Is there a way to pattern match for length in Haskell?

Question

I've got a function that will take a list and return a list of sublists of a specified length:

*Main> neighbors 3 [1,2,3,4]
[[1,2,3],[2,3,4]]

neighbors :: Int -> [a] -> [[a]]
neighbors n xs =
    let ys = take n xs
        zs = drop 1 xs
    in if (length ys < n)
       then []
       else ys : neighbors n zs

While it works, it doesn't look particularly "Haskell-y" to me, so I'm thinking there might be a pattern-match to do the same thing. Is there? Or, perhaps, I'm missing a different, tacit, way of doing this? I've looked at the various split libraries, and https://wiki.haskell.org/Let_vs._Where gave me the tools to get the function working at all.

Answer 1

Since the value can be passed at runtime, it would be strange to write the pattern at that moment: the patterns are usually translated into some program logic. Unless you write some sort of interpreter that first generates such pattern, it is not really possible to construct a pattern based on a value.

But we can indeed improve the program, for example:

neighbors :: Int -> [a] -> [[a]]
neighbors n l = go l (drop (n-1) l)
    where go l@(_:lt) (_:xs) = take n l : go lt xs
          go _ _ = []

This works as follows, we define a helper function go, that iterates on the same list, but at two positions: the second list is n-1 positions ahead of the first one. This one "inspects" if there are still enough elements to perform a take.
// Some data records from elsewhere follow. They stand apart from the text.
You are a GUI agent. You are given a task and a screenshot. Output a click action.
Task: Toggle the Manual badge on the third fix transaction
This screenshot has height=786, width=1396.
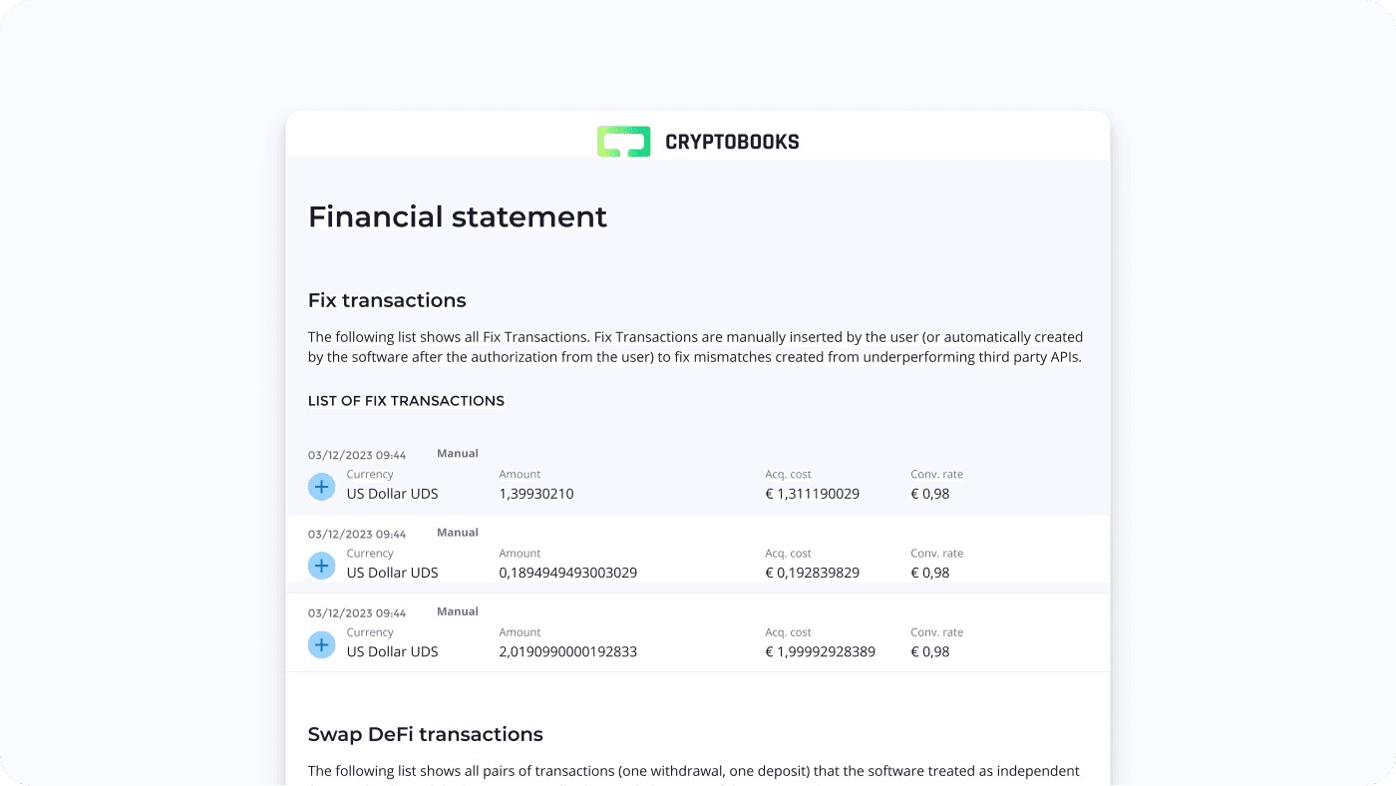(457, 610)
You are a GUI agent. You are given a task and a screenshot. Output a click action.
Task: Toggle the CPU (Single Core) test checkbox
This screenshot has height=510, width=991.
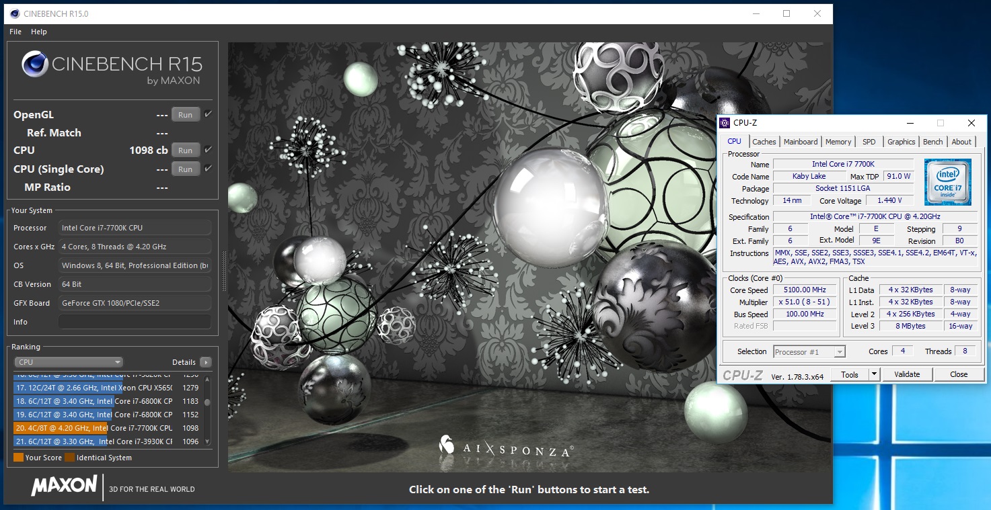tap(209, 169)
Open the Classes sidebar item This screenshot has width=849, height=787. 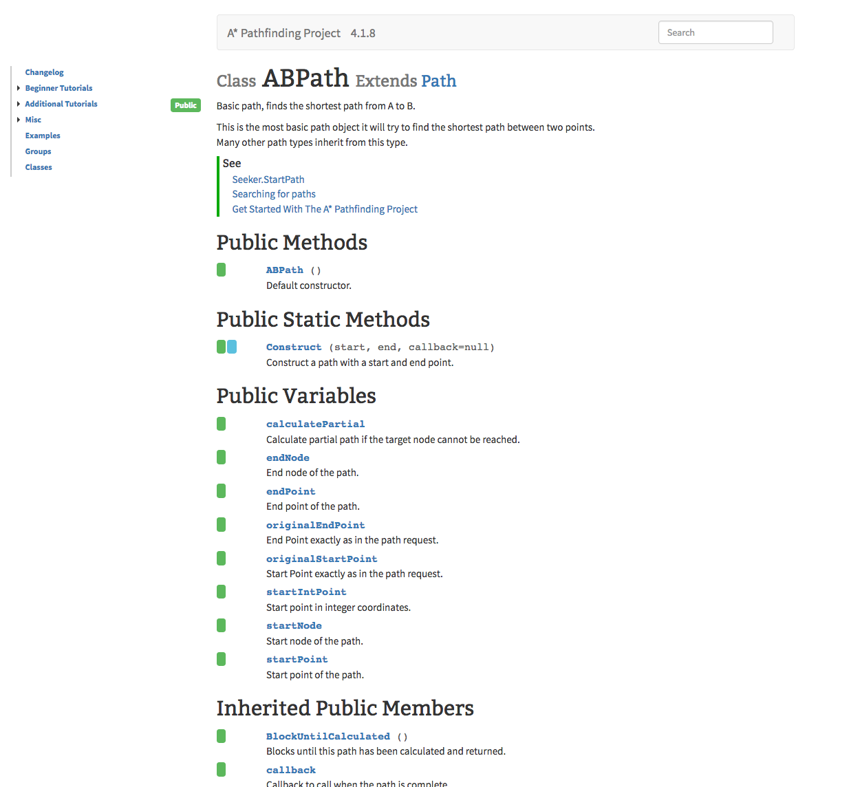coord(39,167)
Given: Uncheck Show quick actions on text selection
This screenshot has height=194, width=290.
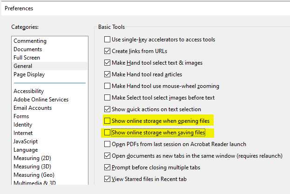Looking at the screenshot, I should (108, 109).
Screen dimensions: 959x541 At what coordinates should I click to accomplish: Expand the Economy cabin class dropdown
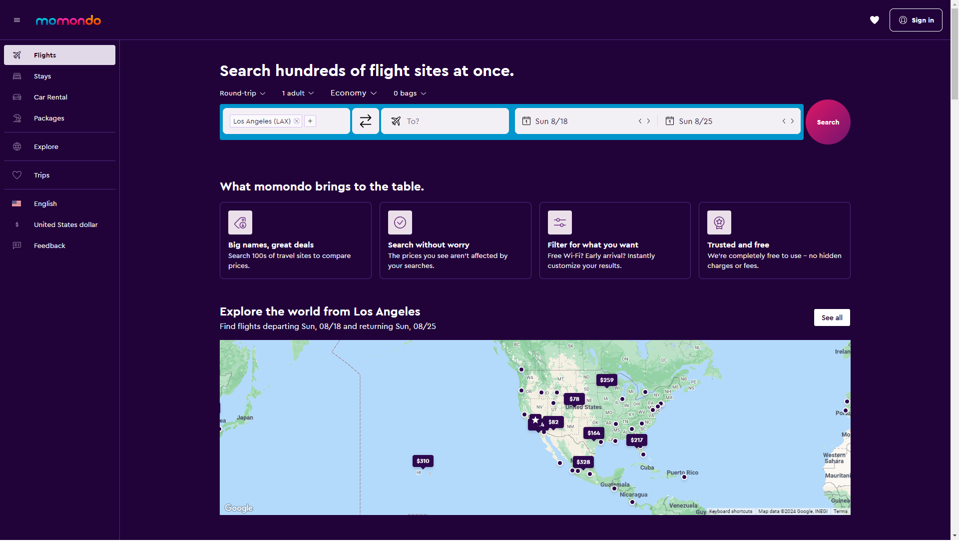coord(353,94)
We thus call go with l and drop (n-1) l.

In case the second list is non-empty, we thus know that the "last" item of a take n exists (and that this is n-1 positions ahead). In that case we thus return take n l, and we advance both pointers. From the moment the second list is exhausted, we know that slicing is no longer possible, and hence we stop emitting elements.

The advantage is that this will run on infinite lists, since we never call length on the list (or any other function that needs to run to the end of the list), emitting the next slice itself runs in O(n) due to the take n, but checking if a next slice has to be emitted only takes O(1). If we thus are interested in the k-th element only, it takes O(k+n) time.
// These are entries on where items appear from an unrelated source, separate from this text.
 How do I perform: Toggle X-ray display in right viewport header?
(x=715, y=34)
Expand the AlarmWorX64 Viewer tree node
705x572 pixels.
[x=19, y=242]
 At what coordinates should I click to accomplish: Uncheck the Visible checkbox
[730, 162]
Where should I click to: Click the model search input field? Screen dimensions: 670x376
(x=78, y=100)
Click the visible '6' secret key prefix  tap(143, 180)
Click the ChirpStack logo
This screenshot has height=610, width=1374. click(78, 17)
Without using explicit recursion, we can use zipWith :: (a -> b -> c) -> [a] -> [b] -> [c] and tails :: [a] -> [[a]]:

neighbors :: Int -> [a] -> [[a]]
neighbors n l = zipWith (const . take n) (tails l) (drop (n-1) l)

Answer 2

You can't directly pattern match on the length, but you can post-process it. You're right that your "if length" bit is not very Haskell-y. If I were you, I would just produce all of the tails of at most N elements and then filter off the stragglers at the end.

neighbors :: Int -> [a] -> [[a]]
neighbors n xs = filter (\x -> length x == n) $ go xs
    where go [] = []
          go (y:ys) = take n (y:ys) : go ys

My go here is basically your neighbors without the "if length" bit. Then I filter out all of the elements that are too short. Now, this is better, but we can still do even better. The Data.List module provides tails, which will allow us to eliminate all of our explicit recursion in this case.

import Data.List

neighbors :: Int -> [a] -> [[a]]
neighbors n = filter (\x -> length x == n) . map (take n) . tails

tails returns a list of all of the tails of the given list. Let's go through an example.
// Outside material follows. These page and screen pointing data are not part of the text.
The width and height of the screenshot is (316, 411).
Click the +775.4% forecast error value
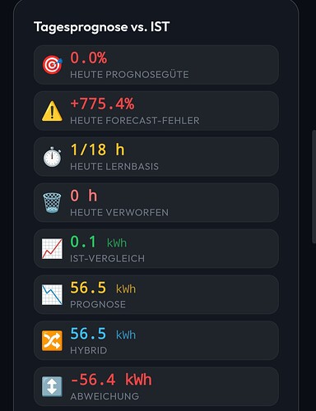[x=102, y=104]
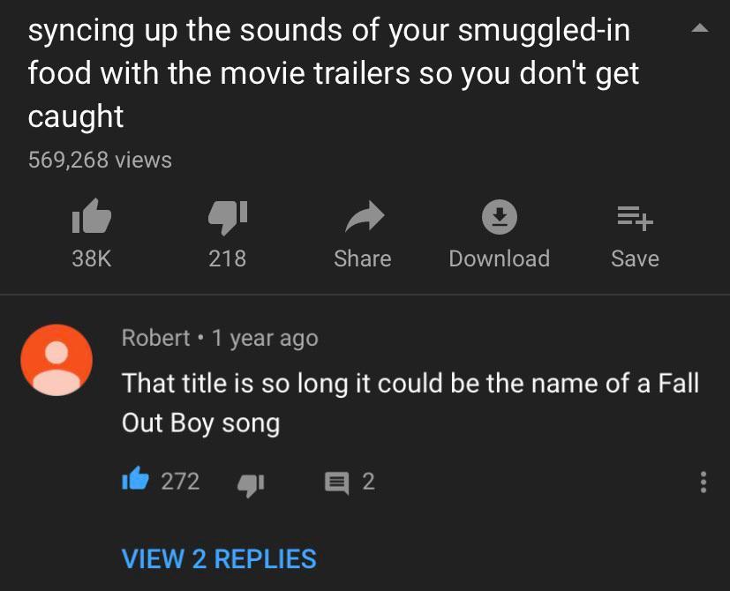This screenshot has width=730, height=591.
Task: Like the video with the thumbs up icon
Action: 91,217
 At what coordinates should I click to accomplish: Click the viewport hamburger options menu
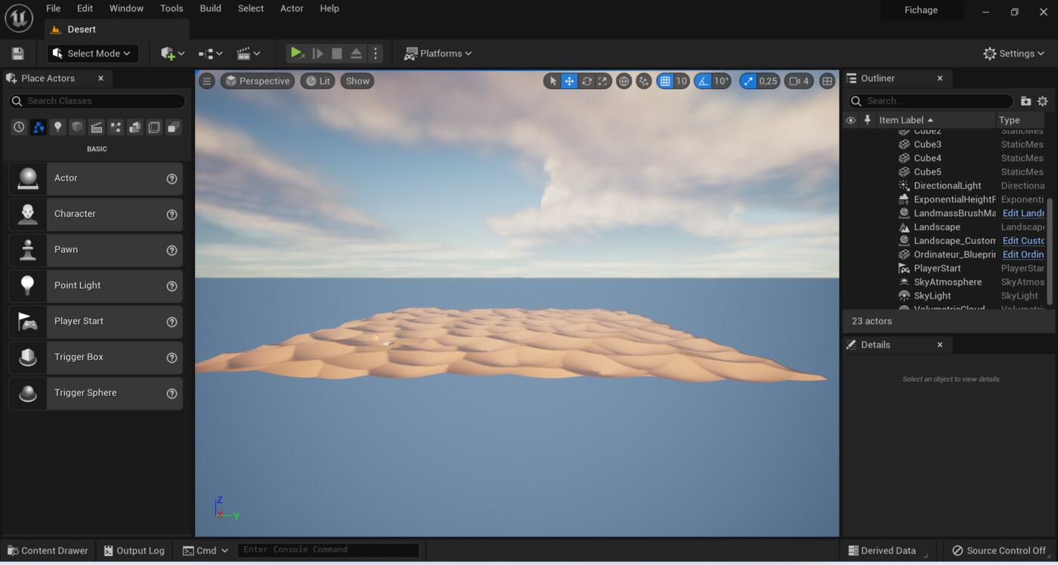(x=206, y=81)
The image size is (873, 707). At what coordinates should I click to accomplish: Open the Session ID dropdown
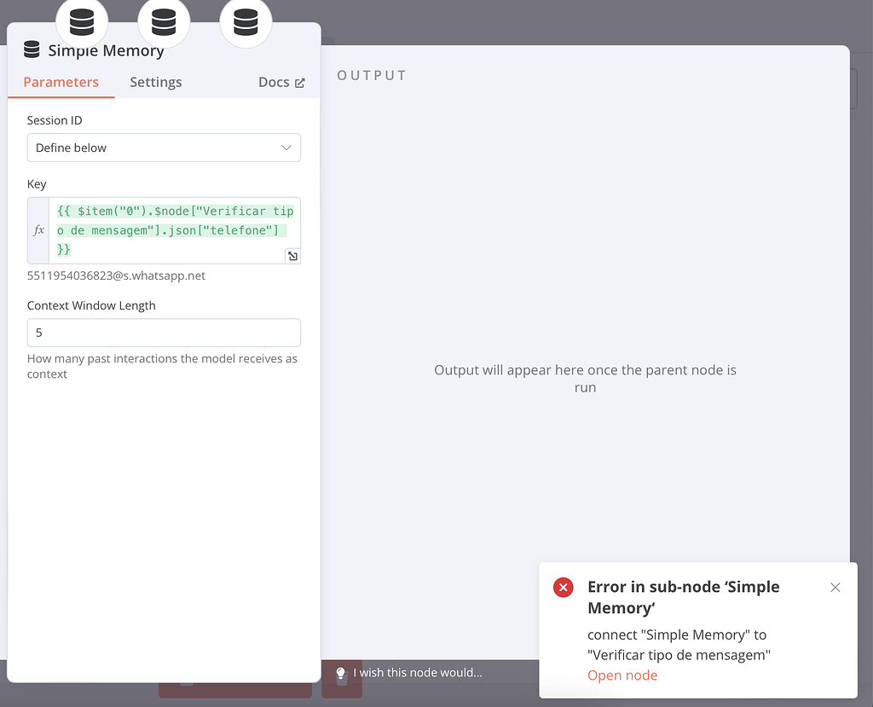pyautogui.click(x=164, y=147)
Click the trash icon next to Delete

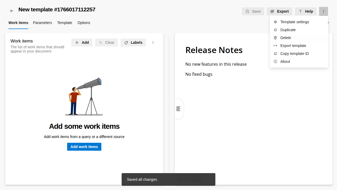(x=275, y=38)
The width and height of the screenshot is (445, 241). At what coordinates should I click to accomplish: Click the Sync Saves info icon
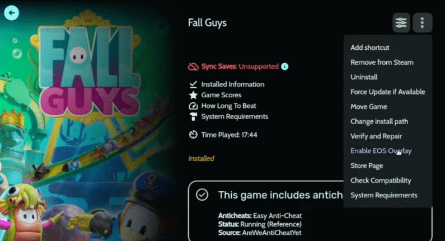point(285,67)
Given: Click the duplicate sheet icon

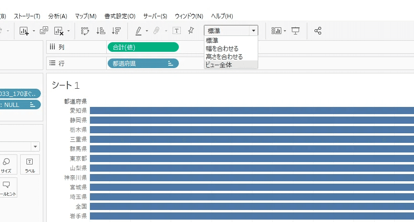Looking at the screenshot, I should (44, 31).
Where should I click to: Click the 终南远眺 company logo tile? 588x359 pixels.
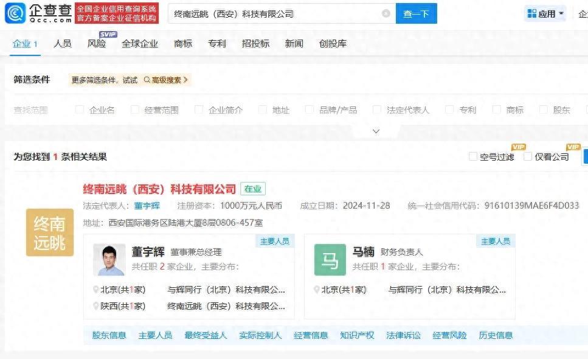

-- neighbors 3 [1, 2, 3, 4]
tails                               <==> [[1, 2, 3, 4], [2, 3, 4], [3, 4], [4], []]
map (take n) . tails                <==> [[1, 2, 3]   , [2, 3, 4], [3, 4], [4], []]
filter (...) . map (take n) . tails <==> [[1, 2, 3]   , [2, 3, 4]]

Now we have our problem split into three nice subproblems (produce the tails, take the first N elements, then eliminate the stragglers), and each subproblem is solved by a couple of standard library functions.